The Portland, Ore.-based Green Building Initiative (GBI) has launched a new guide to help federal agencies building new construction projects to comply more easily with a 2009 executive order related to sustainability in federal buildings.

"The Guiding Principles Compliance for New Construction" of federal buildings, released on Feb. 19, complements GBI's program for existing federal buildings, which has certified approximately 250 buildings since its inception. The standards are based upon GBI's Green Globes rating system.

According to GBI's new president, Jerry Yudelson, the compliance guide allows agencies to "meet the requirements of the executive order without having to go through all the expense of formal certification."

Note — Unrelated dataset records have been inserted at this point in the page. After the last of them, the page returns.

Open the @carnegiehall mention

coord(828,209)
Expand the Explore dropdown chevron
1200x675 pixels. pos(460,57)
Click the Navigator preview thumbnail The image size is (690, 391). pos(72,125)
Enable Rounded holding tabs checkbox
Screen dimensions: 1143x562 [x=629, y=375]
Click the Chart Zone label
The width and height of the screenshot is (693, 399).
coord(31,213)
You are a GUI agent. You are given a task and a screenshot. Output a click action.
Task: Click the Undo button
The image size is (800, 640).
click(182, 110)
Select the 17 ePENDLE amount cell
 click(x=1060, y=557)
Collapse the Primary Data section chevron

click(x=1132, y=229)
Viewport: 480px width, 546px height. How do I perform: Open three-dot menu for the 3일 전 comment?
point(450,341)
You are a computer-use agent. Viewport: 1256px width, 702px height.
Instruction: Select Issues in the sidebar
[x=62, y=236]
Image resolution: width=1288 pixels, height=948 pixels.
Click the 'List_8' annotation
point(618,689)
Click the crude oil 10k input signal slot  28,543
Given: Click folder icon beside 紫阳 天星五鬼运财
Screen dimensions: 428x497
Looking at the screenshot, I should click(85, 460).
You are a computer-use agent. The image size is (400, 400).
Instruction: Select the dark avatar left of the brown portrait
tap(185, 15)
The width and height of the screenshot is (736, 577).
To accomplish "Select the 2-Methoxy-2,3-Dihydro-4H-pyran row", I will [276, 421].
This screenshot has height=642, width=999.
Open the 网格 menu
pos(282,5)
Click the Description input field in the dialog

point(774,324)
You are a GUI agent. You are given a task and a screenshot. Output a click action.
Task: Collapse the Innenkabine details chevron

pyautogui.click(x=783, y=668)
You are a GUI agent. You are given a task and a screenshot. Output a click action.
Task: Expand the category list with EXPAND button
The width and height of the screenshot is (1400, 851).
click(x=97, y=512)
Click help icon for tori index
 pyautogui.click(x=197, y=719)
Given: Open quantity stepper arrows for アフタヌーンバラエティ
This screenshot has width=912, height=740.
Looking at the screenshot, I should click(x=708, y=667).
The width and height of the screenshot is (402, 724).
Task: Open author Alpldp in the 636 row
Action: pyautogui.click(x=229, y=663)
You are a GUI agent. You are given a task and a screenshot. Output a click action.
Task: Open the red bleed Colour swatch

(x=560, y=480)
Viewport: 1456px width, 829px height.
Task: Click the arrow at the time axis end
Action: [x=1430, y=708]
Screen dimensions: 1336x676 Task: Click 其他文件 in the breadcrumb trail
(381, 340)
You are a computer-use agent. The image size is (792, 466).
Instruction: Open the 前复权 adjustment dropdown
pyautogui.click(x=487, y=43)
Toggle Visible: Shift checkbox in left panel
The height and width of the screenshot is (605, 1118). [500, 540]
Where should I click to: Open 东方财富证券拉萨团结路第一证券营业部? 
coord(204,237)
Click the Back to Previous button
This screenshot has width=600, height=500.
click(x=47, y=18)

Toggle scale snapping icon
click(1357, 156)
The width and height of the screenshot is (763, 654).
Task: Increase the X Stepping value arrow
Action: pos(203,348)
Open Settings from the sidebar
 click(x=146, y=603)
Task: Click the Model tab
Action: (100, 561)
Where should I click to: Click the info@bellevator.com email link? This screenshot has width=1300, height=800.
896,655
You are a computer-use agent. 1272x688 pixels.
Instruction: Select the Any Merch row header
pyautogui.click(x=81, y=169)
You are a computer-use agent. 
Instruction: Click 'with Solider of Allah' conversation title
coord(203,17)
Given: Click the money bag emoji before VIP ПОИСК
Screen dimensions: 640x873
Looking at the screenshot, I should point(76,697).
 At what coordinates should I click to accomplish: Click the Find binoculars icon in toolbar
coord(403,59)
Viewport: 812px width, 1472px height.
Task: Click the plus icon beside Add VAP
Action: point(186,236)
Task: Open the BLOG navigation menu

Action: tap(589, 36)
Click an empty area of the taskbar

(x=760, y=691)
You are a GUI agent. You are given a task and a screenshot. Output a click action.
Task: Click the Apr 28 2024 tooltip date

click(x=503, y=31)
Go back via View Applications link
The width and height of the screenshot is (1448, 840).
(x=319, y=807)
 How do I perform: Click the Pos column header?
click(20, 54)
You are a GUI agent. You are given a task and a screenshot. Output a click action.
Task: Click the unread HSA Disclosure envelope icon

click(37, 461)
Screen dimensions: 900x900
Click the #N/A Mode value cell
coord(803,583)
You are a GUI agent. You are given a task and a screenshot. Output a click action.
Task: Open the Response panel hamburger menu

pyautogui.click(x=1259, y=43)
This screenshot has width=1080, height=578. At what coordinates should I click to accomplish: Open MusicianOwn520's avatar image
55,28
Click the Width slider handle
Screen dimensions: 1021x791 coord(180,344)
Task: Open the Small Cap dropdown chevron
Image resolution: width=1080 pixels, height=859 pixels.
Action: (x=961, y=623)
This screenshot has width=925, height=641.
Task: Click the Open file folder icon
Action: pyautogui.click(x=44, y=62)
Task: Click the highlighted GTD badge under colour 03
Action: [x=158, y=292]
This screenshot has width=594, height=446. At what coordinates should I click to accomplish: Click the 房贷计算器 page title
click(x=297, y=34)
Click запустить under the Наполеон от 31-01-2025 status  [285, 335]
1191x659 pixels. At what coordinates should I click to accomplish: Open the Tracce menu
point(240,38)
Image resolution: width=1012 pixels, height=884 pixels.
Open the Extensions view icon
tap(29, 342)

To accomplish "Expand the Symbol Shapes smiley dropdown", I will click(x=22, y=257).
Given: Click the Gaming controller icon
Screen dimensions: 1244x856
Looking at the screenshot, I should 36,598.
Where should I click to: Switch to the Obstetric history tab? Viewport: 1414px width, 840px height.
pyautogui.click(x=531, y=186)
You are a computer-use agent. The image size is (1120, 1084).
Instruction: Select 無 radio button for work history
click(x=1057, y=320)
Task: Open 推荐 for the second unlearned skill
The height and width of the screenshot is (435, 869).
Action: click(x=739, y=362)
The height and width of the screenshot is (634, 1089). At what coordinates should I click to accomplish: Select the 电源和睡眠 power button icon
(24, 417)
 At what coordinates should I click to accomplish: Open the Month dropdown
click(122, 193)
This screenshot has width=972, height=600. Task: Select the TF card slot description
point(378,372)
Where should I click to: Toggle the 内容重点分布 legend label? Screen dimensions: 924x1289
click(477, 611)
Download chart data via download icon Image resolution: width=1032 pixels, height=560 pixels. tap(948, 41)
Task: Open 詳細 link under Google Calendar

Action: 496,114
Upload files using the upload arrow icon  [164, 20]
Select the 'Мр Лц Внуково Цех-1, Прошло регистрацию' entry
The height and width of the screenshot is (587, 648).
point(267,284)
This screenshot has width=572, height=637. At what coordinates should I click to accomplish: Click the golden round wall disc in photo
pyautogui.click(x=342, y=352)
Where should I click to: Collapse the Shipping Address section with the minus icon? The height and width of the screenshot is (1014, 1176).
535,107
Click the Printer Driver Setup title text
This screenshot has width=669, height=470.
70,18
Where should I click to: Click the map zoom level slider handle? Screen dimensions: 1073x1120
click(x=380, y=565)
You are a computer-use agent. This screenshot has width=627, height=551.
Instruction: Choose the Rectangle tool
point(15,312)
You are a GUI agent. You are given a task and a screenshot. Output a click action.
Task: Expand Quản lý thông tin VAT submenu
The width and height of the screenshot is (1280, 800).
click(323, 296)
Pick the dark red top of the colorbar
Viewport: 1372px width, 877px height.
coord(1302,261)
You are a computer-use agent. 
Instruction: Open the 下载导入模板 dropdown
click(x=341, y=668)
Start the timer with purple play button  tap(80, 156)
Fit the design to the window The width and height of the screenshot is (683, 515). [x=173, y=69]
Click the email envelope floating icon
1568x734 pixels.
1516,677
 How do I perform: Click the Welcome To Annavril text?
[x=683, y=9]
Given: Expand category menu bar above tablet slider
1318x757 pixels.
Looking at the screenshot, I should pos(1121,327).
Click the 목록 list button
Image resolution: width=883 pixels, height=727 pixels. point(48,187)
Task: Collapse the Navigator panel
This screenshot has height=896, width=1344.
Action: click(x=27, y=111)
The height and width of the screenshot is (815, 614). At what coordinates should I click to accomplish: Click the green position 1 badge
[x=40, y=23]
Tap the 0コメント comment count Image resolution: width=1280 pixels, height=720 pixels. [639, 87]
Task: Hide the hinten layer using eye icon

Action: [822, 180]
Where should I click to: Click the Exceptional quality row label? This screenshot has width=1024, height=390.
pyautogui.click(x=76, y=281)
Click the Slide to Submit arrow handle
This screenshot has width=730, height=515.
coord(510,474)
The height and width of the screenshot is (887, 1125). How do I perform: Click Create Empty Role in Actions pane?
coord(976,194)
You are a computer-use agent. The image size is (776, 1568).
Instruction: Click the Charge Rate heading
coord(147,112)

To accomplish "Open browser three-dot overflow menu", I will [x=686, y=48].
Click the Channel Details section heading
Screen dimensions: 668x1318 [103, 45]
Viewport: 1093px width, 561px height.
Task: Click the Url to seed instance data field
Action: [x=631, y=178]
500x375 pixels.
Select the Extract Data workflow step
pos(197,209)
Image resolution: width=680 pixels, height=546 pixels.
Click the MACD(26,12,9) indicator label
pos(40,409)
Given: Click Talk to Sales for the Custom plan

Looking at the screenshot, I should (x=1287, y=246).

In 2009, President Obama issued an executive order that established the "Guiding Principles for Federal Leadership in High Performance and Sustainable Building." The order requires that at least 15% of existing federal buildings and leases that exceed 5,000 sq ft must meet certain guidelines by 2015, with a goal that all new federal buildings achieve zero-net energy by 2030.

Yudelson, a Leadership in Energy and Environmental Design (LEED) fellow, took the helm of GBI in January. He says he considers GBI's Green Globes certification program "the best-kept secret in green building."

Yudelson points to recent decisions by the General Services Administration and the Dept. of Defense to permit federal decision-makers to use either LEED or the Green Globes rating system as a sign that the Green Globes are gaining traction.

A handful of states—including, most recently, Mississippi—have enacted either executive orders or laws that effectively ban the use of the LEED rating system on projects. Typically, those laws, backed largely by the timber industry, require that rating systems be used that are based only on an American National Standards Institute (ANSI) standard. LEED is not based on an ANSI standard; the Green Globes system is.

Despite a relationship that has become acrimonious on occasion, "LEED and the Green Globes do co-exist," Yudelson says. "We don't lobby," he notes, but adds that states "should follow the GSA lead and allow both systems to be used for the rating and certification of their new construction and existing buildings."